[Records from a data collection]
§
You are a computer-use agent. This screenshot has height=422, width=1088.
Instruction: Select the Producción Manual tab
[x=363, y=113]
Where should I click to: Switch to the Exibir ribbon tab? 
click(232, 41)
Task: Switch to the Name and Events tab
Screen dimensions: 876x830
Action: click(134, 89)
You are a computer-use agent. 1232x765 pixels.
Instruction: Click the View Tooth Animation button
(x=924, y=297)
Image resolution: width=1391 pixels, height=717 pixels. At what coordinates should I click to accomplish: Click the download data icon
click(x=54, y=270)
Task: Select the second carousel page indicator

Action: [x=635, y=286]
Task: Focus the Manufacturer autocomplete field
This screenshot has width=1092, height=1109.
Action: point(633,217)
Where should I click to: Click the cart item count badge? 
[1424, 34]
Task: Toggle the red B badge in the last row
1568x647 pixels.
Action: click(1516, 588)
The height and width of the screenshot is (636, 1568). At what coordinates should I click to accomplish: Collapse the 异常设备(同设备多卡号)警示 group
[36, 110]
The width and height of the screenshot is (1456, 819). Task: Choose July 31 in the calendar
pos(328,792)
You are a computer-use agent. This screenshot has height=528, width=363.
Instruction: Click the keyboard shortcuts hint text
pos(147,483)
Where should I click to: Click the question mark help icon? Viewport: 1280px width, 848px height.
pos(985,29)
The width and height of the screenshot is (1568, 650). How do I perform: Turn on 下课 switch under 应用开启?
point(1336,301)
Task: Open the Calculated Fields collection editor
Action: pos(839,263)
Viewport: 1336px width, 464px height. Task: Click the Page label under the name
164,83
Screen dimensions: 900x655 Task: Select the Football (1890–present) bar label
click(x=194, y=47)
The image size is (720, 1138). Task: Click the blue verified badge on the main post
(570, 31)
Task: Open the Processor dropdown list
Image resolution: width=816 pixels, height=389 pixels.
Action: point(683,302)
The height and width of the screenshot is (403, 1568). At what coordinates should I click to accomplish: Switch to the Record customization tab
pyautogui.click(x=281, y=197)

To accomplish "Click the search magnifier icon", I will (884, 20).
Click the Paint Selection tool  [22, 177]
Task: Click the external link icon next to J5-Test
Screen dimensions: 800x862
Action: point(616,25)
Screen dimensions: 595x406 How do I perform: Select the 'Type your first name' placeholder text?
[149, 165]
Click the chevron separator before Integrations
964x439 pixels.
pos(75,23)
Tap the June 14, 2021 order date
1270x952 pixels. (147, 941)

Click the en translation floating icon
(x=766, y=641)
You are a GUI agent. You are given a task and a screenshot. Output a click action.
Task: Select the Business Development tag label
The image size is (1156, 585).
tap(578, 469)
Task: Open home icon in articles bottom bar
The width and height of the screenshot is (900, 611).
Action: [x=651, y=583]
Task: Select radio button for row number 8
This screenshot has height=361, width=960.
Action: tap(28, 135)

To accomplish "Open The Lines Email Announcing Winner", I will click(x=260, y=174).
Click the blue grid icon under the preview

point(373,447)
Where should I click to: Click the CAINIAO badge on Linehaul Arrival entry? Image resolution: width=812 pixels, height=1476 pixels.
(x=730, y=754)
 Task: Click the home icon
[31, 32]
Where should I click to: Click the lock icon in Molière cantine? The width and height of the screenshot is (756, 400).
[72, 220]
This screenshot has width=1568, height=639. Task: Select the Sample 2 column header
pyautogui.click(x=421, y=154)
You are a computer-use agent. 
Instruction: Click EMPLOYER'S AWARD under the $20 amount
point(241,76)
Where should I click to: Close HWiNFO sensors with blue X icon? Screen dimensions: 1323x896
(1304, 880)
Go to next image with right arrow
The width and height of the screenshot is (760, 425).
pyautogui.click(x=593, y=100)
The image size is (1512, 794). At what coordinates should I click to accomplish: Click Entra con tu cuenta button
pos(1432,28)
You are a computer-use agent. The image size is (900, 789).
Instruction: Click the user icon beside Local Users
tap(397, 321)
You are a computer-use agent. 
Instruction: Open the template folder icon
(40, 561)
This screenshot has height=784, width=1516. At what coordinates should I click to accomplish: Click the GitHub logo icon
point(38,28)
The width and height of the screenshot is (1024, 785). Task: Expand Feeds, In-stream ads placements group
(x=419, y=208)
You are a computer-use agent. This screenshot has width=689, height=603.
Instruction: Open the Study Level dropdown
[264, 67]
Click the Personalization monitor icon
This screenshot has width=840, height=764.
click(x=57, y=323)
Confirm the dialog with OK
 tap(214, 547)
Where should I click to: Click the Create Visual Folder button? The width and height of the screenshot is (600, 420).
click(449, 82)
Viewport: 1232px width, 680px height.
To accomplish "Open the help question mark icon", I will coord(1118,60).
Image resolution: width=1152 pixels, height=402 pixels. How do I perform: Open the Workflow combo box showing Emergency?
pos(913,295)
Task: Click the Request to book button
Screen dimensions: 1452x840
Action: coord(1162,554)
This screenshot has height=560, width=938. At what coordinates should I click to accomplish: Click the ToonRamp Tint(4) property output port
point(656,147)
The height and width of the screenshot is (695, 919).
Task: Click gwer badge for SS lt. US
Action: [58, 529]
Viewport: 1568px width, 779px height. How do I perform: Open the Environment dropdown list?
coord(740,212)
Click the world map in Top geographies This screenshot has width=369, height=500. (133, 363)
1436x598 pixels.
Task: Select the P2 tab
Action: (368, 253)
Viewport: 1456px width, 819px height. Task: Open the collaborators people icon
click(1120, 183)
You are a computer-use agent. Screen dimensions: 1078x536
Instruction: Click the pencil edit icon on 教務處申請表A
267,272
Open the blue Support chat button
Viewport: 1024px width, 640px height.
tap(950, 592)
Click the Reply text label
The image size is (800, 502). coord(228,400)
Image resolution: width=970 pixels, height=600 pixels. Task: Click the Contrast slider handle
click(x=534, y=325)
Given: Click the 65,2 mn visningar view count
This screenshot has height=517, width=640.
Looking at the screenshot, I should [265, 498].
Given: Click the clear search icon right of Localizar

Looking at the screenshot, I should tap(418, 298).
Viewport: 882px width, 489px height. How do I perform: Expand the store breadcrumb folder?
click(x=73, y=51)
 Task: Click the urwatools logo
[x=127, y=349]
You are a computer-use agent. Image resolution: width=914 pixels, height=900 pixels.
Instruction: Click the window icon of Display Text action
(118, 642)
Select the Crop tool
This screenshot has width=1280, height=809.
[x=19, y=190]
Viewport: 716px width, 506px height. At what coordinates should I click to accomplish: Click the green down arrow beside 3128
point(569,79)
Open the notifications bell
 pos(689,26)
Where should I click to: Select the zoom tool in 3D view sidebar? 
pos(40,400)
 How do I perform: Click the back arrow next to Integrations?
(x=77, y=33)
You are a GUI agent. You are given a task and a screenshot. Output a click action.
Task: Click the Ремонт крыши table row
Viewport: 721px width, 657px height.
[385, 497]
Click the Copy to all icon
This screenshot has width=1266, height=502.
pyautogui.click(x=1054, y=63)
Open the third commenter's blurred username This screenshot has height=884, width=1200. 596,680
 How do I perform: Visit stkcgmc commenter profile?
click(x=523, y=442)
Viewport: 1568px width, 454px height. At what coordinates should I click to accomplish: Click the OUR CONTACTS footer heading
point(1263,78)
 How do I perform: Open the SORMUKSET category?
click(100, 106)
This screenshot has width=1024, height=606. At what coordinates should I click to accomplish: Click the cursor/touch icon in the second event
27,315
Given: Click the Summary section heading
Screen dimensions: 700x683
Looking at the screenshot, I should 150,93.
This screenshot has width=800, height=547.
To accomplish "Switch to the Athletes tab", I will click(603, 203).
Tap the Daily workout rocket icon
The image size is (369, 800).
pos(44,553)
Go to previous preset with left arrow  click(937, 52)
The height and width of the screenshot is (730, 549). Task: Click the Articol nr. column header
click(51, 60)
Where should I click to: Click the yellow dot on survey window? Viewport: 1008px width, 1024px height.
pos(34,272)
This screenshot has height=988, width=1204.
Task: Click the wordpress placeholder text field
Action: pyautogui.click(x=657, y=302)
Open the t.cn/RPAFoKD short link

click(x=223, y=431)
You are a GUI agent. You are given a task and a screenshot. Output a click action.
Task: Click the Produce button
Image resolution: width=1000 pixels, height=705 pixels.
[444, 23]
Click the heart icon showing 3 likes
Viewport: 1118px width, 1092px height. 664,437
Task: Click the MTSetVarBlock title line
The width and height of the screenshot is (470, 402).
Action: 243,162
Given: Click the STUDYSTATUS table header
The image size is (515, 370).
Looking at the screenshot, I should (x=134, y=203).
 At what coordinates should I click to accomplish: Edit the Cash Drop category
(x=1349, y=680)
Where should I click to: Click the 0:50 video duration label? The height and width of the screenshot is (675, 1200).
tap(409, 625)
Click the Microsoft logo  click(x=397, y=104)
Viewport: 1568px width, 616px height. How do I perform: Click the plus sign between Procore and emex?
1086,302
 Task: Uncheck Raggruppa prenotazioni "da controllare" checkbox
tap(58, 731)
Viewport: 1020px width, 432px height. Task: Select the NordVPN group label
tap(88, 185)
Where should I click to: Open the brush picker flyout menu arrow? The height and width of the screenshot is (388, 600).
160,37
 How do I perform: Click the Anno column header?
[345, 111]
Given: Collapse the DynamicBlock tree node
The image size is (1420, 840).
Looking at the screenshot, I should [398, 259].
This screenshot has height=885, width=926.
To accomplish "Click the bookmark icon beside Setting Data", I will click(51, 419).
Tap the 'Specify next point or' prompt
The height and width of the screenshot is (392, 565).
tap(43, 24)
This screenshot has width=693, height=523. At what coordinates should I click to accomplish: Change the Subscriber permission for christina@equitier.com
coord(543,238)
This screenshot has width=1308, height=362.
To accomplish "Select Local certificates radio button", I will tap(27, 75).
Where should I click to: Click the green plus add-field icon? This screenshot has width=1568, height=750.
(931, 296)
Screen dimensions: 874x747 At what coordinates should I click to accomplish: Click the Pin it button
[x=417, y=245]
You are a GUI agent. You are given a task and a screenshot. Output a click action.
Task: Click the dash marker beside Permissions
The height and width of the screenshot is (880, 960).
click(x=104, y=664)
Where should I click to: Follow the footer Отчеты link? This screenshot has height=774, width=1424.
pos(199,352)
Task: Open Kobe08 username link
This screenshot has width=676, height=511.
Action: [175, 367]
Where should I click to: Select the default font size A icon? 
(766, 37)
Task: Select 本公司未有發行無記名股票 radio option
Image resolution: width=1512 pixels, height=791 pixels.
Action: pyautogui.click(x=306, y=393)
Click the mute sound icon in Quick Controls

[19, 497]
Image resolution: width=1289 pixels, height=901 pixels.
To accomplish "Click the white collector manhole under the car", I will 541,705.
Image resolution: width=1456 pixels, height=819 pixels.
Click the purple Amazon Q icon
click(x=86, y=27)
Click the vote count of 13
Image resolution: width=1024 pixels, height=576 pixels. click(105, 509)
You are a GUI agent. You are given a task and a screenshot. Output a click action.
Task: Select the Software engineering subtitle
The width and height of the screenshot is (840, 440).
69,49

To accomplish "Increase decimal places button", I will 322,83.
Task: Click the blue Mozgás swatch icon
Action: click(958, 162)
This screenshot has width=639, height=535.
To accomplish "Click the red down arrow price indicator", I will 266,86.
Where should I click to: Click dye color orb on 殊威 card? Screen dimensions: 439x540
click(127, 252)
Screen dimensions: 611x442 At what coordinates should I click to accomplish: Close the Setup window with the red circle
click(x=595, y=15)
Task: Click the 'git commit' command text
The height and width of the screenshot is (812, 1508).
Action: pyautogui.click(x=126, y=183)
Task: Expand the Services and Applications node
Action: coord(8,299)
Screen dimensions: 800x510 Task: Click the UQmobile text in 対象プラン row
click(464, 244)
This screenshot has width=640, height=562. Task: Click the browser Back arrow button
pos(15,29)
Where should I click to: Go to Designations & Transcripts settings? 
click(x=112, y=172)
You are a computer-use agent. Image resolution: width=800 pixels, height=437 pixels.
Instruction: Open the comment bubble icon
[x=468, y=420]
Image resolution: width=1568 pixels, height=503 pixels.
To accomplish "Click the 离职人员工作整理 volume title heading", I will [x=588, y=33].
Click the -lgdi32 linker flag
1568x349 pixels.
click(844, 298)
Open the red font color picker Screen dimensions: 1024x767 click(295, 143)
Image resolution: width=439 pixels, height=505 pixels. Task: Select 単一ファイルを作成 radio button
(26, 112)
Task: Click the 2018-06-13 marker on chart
§
## THE PROBLEM
Out of the data above, set down the lines from the one with "964x439 pixels." to the one with "has width=689, height=603.", both included, exactly as written and with no additions.

## ANSWER FOR THE TASK
964x439 pixels.
pos(75,23)
Tap the June 14, 2021 order date
1270x952 pixels. (147, 941)

Click the en translation floating icon
(x=766, y=641)
You are a GUI agent. You are given a task and a screenshot. Output a click action.
Task: Select the Business Development tag label
The image size is (1156, 585).
tap(578, 469)
Task: Open home icon in articles bottom bar
The width and height of the screenshot is (900, 611).
Action: [x=651, y=583]
Task: Select radio button for row number 8
This screenshot has height=361, width=960.
Action: tap(28, 135)

To accomplish "Open The Lines Email Announcing Winner", I will click(x=260, y=174).
Click the blue grid icon under the preview

point(373,447)
Where should I click to: Click the CAINIAO badge on Linehaul Arrival entry? Image resolution: width=812 pixels, height=1476 pixels.
(x=730, y=754)
 Task: Click the home icon
[31, 32]
Where should I click to: Click the lock icon in Molière cantine? The width and height of the screenshot is (756, 400).
[72, 220]
This screenshot has width=1568, height=639. Task: Select the Sample 2 column header
pyautogui.click(x=421, y=154)
You are a computer-use agent. 
Instruction: Click EMPLOYER'S AWARD under the $20 amount
point(241,76)
Where should I click to: Close HWiNFO sensors with blue X icon? Screen dimensions: 1323x896
(1304, 880)
Go to next image with right arrow
The width and height of the screenshot is (760, 425).
pyautogui.click(x=593, y=100)
The image size is (1512, 794). At what coordinates should I click to accomplish: Click Entra con tu cuenta button
pos(1432,28)
You are a computer-use agent. The image size is (900, 789).
Instruction: Click the user icon beside Local Users
tap(397, 321)
You are a computer-use agent. 
Instruction: Open the template folder icon
(40, 561)
This screenshot has height=784, width=1516. At what coordinates should I click to accomplish: Click the GitHub logo icon
point(38,28)
The width and height of the screenshot is (1024, 785). Task: Expand Feeds, In-stream ads placements group
(x=419, y=208)
You are a computer-use agent. This screenshot has width=689, height=603.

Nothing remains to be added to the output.